Bùi Minh Thọ: In 1975, when I was a little boy, it was Liberation Day and the South was withdrawing its troops out of Hue which is where I was living at the time. In the village I was living in at the time there was this popular market at the front of the village, and this was a place where the troops used to hide. After the war, in that store there was a lot of leftover food and clothes that many of the civilians would take from the store. I remember, I was there with my cousin and we were looting the market, and I remember coming across what I realize now was a bullet that was left behind. I remember hearing a story of a group of people who went to the store when I was not there, and they stepped on a bomb that was left behind and they died right away. This was very shocking to hear.

Q: Could you explain how you came to the US?

Nguyễn Thị Hương Giang: We got to the US by a Sibling Reunification Visa. My oldest brother applied for this when he was in the US to sponsor us and allow us to go to the US and reunite with family.

Q: Do you think it was difficult getting to the US, and were there any disadvantages you had as an immigrant?

Bùi Minh Thọ: No, not necessarily because we arrived in the US during COVID-19, so I think because of that we were treated pretty nicely compared to if we were in Vietnam during this time.

Nguyễn Thị Hương Giang: We had a lot of help from the government like grants and funds that helped with our unemployment situation in the first few months. Also, our daughters were able to go to school for free in the US. I believe that we came to the US at a good time and received a lot of support.

Q: Were you treated differently or looked at differently once you arrived in the US?

Bùi Minh Thọ: We were lucky enough to find and settle down in one of the largest Vietnamese hubs in San Jose. So, I do not think that there was any discrimination that we faced.

Q: Have you visited Vietnam after the war, if so, how has it changed since the war?

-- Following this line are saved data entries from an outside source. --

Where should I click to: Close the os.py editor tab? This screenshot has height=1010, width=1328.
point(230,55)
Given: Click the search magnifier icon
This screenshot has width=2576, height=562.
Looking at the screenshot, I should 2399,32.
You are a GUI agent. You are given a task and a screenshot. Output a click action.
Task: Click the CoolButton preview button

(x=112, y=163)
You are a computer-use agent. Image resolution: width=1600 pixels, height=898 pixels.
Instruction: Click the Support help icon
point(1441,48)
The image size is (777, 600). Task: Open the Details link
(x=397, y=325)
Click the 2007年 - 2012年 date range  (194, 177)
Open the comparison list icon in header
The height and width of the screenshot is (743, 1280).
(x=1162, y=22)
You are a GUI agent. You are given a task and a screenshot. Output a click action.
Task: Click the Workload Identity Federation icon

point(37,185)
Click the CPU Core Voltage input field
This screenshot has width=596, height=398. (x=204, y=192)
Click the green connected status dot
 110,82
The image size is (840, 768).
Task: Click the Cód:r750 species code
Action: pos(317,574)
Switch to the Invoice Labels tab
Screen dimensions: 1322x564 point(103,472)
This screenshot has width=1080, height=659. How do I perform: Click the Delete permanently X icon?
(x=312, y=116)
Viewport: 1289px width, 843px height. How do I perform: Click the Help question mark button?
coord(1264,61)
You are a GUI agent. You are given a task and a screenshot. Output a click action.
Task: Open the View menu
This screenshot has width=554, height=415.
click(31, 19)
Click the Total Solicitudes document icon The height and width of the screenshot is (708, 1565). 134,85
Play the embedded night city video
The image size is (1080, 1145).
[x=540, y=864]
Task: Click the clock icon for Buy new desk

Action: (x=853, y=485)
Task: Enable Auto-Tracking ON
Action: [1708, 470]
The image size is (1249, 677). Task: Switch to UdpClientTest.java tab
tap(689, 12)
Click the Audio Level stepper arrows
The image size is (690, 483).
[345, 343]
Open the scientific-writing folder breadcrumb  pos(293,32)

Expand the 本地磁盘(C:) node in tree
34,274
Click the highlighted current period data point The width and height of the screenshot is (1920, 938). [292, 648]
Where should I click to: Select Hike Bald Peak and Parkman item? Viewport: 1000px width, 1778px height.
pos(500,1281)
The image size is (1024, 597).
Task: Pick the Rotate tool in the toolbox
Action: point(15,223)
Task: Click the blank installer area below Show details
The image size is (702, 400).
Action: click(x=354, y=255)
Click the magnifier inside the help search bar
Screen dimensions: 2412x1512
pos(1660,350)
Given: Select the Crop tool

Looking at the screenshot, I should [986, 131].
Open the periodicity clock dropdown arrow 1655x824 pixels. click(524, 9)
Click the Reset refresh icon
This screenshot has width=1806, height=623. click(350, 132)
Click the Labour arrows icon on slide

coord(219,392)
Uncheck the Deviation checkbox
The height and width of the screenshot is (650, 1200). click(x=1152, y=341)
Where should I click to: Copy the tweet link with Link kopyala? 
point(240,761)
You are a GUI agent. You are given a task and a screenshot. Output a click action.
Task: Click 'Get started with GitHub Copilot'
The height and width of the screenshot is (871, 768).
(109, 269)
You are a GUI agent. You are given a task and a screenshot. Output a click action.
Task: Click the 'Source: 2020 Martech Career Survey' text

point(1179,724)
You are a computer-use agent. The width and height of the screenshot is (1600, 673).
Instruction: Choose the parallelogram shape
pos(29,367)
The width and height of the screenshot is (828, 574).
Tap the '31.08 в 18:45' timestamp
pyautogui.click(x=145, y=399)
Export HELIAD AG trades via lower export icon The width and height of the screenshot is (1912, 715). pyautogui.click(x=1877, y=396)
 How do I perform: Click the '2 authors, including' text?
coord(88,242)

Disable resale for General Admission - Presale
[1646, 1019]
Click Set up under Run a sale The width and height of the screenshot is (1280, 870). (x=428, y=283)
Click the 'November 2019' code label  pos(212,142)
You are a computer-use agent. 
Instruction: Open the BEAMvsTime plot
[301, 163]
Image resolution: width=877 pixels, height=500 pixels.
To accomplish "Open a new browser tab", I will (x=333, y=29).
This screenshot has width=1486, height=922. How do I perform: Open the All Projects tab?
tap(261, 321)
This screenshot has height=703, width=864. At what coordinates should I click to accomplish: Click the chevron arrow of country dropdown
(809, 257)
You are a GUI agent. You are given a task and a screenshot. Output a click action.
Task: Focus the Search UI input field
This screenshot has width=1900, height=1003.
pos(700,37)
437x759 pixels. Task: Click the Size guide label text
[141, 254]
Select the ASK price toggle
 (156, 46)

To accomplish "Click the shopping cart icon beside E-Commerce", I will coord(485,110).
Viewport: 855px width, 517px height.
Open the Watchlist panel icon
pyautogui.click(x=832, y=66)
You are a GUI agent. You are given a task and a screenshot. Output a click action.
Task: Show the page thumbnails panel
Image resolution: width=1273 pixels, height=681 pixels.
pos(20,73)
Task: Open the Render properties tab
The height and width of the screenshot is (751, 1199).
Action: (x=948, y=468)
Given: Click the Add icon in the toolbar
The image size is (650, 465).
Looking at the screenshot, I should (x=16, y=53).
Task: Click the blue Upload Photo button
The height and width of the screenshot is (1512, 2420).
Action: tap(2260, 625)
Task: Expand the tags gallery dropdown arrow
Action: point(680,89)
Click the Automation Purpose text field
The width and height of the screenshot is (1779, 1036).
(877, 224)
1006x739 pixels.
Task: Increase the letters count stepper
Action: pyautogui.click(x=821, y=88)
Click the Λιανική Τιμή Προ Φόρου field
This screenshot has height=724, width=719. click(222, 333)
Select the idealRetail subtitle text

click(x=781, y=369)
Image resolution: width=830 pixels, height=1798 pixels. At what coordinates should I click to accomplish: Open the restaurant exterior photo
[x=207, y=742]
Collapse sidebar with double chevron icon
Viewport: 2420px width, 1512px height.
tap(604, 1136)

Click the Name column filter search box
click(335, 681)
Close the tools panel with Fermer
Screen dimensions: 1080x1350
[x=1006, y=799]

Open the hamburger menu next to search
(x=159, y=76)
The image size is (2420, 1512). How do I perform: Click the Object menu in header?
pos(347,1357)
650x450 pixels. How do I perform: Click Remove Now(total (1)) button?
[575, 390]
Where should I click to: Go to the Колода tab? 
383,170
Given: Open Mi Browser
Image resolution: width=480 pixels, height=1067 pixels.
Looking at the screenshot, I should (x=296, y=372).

Bùi Minh Thọ: Yes I have been back, and I can say that they have a new economy and it is growing very fast. I have been back twice now and I can see that transportation has changed a lot. There are way more cars and subways that people use instead of motorbikes that were used in the past frequently.

Nguyễn Thị Hương Giang: I have been back once. I can say that especially after COVID 19, many small businesses had to file for bankruptcy. Many people had to be laid off or fired due to the poor state of the economy after the pandemic.